Treatment & Prevention :

  • Careful pumicing or shaving down the area.
  • Applying creams or Vaseline (while not dancing) to keep area soft.
  • Using sleeves, pads, lambs wool, or toe spacers.
  • Soaking the foot and application of antibiotic creams.
Athletes Foot / Fungal Nails

The Cause: Both are a fungal infection of either the skin and/or the nails. Typically the skin is infected first, then often, the nails get involved. The skin may have pinpoint red dots and blisters and “look” like dry skin. The nails may be thickened and yellow/brown.

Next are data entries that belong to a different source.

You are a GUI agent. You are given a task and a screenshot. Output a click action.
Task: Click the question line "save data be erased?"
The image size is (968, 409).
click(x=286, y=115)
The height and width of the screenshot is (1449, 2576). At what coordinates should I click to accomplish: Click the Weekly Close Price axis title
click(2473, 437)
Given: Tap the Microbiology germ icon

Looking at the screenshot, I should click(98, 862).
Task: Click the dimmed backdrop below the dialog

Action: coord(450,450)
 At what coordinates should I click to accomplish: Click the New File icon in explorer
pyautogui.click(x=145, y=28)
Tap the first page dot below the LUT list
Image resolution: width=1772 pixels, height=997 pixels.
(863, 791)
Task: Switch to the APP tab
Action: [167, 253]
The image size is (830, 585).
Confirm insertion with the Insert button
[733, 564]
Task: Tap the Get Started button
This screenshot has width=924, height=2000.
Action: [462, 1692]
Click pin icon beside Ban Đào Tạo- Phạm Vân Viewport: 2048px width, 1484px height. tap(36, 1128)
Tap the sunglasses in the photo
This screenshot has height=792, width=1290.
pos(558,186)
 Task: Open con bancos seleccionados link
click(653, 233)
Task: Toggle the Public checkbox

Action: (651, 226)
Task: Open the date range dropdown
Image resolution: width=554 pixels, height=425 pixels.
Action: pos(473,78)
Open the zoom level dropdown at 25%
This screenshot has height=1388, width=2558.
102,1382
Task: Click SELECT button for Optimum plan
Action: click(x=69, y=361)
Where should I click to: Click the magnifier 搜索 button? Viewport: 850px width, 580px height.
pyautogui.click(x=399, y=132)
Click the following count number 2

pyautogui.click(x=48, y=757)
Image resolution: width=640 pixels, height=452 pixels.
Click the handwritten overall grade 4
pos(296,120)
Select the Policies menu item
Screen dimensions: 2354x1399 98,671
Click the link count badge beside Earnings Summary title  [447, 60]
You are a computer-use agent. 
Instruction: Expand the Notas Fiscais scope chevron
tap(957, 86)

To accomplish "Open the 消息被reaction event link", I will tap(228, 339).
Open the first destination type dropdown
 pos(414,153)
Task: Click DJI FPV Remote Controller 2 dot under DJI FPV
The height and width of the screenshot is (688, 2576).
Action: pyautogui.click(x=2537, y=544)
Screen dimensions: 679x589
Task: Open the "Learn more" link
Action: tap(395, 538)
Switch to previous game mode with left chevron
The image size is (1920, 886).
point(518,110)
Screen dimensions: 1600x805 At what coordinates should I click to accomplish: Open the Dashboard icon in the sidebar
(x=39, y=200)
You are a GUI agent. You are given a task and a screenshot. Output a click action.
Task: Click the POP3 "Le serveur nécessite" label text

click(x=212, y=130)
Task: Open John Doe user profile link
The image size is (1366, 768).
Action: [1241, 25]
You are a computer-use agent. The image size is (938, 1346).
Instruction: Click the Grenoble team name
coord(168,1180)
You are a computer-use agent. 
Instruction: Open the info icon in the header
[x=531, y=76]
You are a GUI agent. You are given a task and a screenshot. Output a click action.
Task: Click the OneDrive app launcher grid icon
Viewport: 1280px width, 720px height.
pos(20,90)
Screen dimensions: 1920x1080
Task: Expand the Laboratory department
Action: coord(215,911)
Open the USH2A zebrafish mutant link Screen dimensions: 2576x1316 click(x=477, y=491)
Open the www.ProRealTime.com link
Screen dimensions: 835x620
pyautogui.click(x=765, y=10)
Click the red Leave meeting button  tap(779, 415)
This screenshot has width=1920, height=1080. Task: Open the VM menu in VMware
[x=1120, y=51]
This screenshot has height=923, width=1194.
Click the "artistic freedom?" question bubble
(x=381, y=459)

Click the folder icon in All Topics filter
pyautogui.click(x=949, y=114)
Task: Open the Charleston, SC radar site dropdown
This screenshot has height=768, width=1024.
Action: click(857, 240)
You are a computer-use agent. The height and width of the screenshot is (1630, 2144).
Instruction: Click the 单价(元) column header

“NOT” every thick nail is fungal “ESPECIALLY” in dancers and athletes.

Treatment & Prevention :

  • Try athletes foot cream (prescription strength is stronger).
  • Try non-cotton socks to reduce sweating.
  • Try drying powder/sprays for shoes.
  • Dr. prescribed topical or oral medication is available for nails.
Plantar's Warts

The Cause: A wart is a virus which shows up as a small round spot with a hard callus over it. It will have no skin lines within it and may have small black dots inside it as well. It may be painful to squeeze it side to side or directly.

Treatment & Prevention :

  • Pumice or shaving it down.
  • Don’t pick at it with your fingers as it can spread.
  • Apply topical salicylic acid (15-20%) and tape over it nightly.
  • Homeopathic remedy “Thuja Occidentalis” can be taken under the tongue 2/day for 3 weeks as well.
Ingrown Toenails

The Cause: Some nail shapes are prone to growing inwards because of the natural shape of their nail (too wide or too curled under). Dancers are prone due to tightness of ballet and pointe shoes and many of the foot positions.

Treatment & Prevention :

  • Careful trimming and cleaning of the borders.
  • Cuticle creams.
  • Toe padding to cover the nail.
  • “Permanent” removal of the corner performed by the Podiatrist.
  • Check length of shoes if persistent.